February 2, 1972
TO: Donald R. Feaster, District Engineer
? FROM: James A. Mann, HydrologiLs
RE: Report/Water Supply Study Little Manatee River
Flow in the river is adequate for their needs. Plant can operate for 18 months on water in
cooling reservoir without replenishment from the river (Communication, Brown Root). This
should carry them through the dry years.
This proposed withdrawal will amount to approximately 40% of the river's long term average
flow. Minimum river flow is about 20% of the long term average flow. Therefore, upon
approval of the withdrawal, 60% of the river's flow will be allocated.
A pumping capability of 300 cfs will "scalp" over the long term 75-77 cfs as shown by the
mass curve and indicated in the text Plate 8. However, the report associates a pumping
capability of 300 cfs with a long term scalped flow of 60 cfs. A pumping capability of 200
i cfs would "scalp" 60 cfs over the long term but would supply only 46 cfs during the critical
period (1939-45) of the analysis.
The minimum flow computations seem OK. I checked only the figures for May since the
Department of Natural Resources will establish minimum flow at the point of diversion.

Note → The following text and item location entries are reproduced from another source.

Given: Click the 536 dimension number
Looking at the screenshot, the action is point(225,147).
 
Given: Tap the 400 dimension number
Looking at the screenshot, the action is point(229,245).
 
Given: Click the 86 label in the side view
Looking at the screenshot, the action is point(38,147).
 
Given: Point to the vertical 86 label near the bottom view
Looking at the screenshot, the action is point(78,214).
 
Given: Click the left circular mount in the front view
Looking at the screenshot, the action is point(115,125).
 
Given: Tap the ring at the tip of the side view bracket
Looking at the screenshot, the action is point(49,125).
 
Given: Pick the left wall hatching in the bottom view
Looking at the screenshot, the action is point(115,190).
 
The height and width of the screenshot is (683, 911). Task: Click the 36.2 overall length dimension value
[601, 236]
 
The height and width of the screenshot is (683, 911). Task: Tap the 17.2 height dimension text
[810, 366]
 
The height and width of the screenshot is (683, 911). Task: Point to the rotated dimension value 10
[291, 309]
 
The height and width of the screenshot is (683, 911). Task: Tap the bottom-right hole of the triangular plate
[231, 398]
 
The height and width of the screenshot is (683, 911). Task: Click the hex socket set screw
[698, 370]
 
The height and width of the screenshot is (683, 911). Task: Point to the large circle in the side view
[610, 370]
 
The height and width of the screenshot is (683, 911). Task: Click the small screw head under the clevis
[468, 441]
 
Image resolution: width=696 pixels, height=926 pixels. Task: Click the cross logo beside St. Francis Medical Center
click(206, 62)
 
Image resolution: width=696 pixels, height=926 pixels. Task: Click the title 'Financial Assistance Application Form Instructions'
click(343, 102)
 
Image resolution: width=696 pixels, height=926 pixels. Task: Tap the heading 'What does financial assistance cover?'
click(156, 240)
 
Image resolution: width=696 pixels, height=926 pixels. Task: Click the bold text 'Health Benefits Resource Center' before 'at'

Figures for minimum flows on Plates 2, 3-5 are for the gaging station not the diversion
site. At the diversion site, minimum flow would be approximately 10 percent greater
as shown by penciled figures on Plate 2.
No mention was made in the report of a cooling water reservoir. Although the reservoir
doesn't concern us directly, since it will be in Manatee County, some pertinent facts
are as follows. The reservoir size (surface area) will be 6,400 acres. Capacity will be
98,000 acre feet -- average depth 15'. Estimated reservoir losses are, E=55 cfs=40,000
acre feet/year=6.2 ft./year, and seepage =5 cfs=3,600 acre feet/year = 0.8 ft./year. Use
of cooling towers would reduce the reservoir size by 1/3 but consumptive use would be
about the same. High maintenance costs and the necessity for continual pumping are
detrimental aspects of cooling towers. Statistics on the reservoir were supplied by Carl
Fick Brown and Root, Inc.
Brown and Root has taken a thorough look at the river's flow and can't detect any incorrect
analysis. Oliver and I have discussed comments and satisfied most of his questions. Hydrology
might need to take a quick look to make certain something hasn't been overlooked.